Governo e maggioranza: la strada smarrita

di Roberto Gressi

Il virus è ancora vivo, per quanto contrastato dai primi vagiti del vaccino, e la possibilità della ripresa, sulle ali del Recovery fund, è ancora colpevolmente immersa nella nebbia. È in questo quadro che si apre la crisi di governo, con tutti che si affidano alla saggezza del presidente della Repubblica dopo aver fatto solo finta di ascoltarne gli avvertimenti. La apre Matteo Renzi, forte di poco più del due per cento nel Paese ma poggiando la sua spregiudicatezza su ragioni di crisi più profonde, su un governo ormai quasi immobile, bloccato dai veti e convinto che si potesse andare avanti con la sola suspense dei Dpcm. Renzi si tiene le mani libere: vorrebbe cambiare il premier ma non chiude a un Conte ter e esclude solo le elezioni con la più disarmante delle motivazioni: vincerebbe il centrodestra. Anche Giuseppe Conte si tiene le mani libere: soprattutto percorre la strada perlomeno non più sotterranea dei «responsabili» per sostituire Italia viva al Senato, pur conoscendo le perplessità di Sergio Mattarella su maggioranze raccogliticce. Arma comunque a doppio taglio: pure il centrodestra potrebbe cercare dei responsabili per ribaltare gli equilibri.

Il Pd di Nicola Zingaretti è il partito più esasperato da questa situazione. Ha chiesto un patto di legislatura fin dagli esordi e lo ha rilanciato a novembre, trovando proprio in Conte solo un sì di pura facciata. Zingaretti è l’unico leader della maggioranza a considerare il voto come uno strumento per fare chiarezza, al di là dei tatticismi di cui anche i suoi parlamentari sono pieni, ma ora che la crisi c’è manca una proposta che non può fermarsi alla sola ricerca di nuovi voti al Senato da parte del partito più strutturato dell’alleanza. Il Movimento Cinque Stelle ha cercato di annegare le sue difficoltà in una interminabile fase congressuale e ora si arrocca su Conte, dopo aver frenato Beppe Grillo che evocava a sorpresa un governo di tutti.
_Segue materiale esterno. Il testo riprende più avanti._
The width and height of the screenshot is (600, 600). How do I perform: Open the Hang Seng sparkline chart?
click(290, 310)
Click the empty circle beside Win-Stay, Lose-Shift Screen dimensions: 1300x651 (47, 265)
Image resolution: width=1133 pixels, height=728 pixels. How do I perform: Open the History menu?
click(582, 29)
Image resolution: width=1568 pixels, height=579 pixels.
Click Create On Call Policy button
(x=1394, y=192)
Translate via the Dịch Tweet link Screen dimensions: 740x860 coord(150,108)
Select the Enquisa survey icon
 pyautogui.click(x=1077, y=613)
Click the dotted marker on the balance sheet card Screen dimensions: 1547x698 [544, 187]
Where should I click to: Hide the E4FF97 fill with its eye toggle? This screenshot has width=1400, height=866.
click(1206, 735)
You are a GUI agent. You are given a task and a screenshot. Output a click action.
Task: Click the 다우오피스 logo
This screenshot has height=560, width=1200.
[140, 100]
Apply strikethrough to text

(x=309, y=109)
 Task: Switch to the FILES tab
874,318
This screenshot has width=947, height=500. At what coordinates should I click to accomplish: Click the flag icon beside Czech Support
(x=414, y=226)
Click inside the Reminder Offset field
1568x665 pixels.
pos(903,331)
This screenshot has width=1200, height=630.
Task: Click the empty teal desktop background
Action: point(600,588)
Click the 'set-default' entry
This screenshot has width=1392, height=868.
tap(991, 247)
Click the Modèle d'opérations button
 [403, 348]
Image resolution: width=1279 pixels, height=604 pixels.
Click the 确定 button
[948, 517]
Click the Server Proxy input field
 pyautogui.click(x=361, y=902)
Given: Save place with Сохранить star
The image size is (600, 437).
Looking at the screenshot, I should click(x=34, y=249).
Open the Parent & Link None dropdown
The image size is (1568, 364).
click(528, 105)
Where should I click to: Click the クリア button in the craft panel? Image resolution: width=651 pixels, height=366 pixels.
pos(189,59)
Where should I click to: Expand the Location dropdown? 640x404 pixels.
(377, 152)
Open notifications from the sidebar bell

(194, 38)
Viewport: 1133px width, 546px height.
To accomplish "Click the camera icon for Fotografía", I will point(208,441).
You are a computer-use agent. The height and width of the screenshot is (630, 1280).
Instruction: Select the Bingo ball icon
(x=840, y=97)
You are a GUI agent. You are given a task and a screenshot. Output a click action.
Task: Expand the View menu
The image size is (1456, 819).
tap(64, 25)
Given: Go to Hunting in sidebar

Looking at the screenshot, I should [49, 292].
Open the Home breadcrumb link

La richiesta del voto anticipato è una coperta che copre a malapena le divisioni del centrodestra. Matteo Salvini non è mai riuscito finora a trasformare i suoi voti in una leadership riconosciuta. Giorgia Meloni lo tallona e Silvio Berlusconi, che in queste ore combatte con le bizze della sua salute, vede una tenuta e anche una crescita di Forza Italia garantita dal rifiuto del populismo e dal non aver seguito Trump nelle sue derive più estremiste.

In questo clima di crisi spaventa il caos ma ancora di più preoccupano soluzioni raffazzonate, dove a gestire l’occasione unica di ripresa che ha l’Italia sia una maggioranza pasticciata e messa insieme solo per la paura delle elezioni, magari simile all’attuale, corrosa da odi personali sedimentati. O più probabilmente, come appare in queste ore, con Renzi sostituito dalla truppa dei responsabili, tornati all’improvviso presentabili dopo essere passati per la lavatrice dello stato di necessità. Nascerebbe così una maggioranza che rischierebbe di dividersi di nuovo a luglio, quando il semestre bianco impedirà il voto e sarà più facile sfidarsi nel gioco degli agguati e dei ricatti, peraltro avvicinandosi alla scelta del nuovo presidente della Repubblica in una situazione dove a regnare sarebbero le fazioni e i franchi tiratori e in vista di una nuova legislatura segnata dal taglio dei parlamentari confermato dal referendum.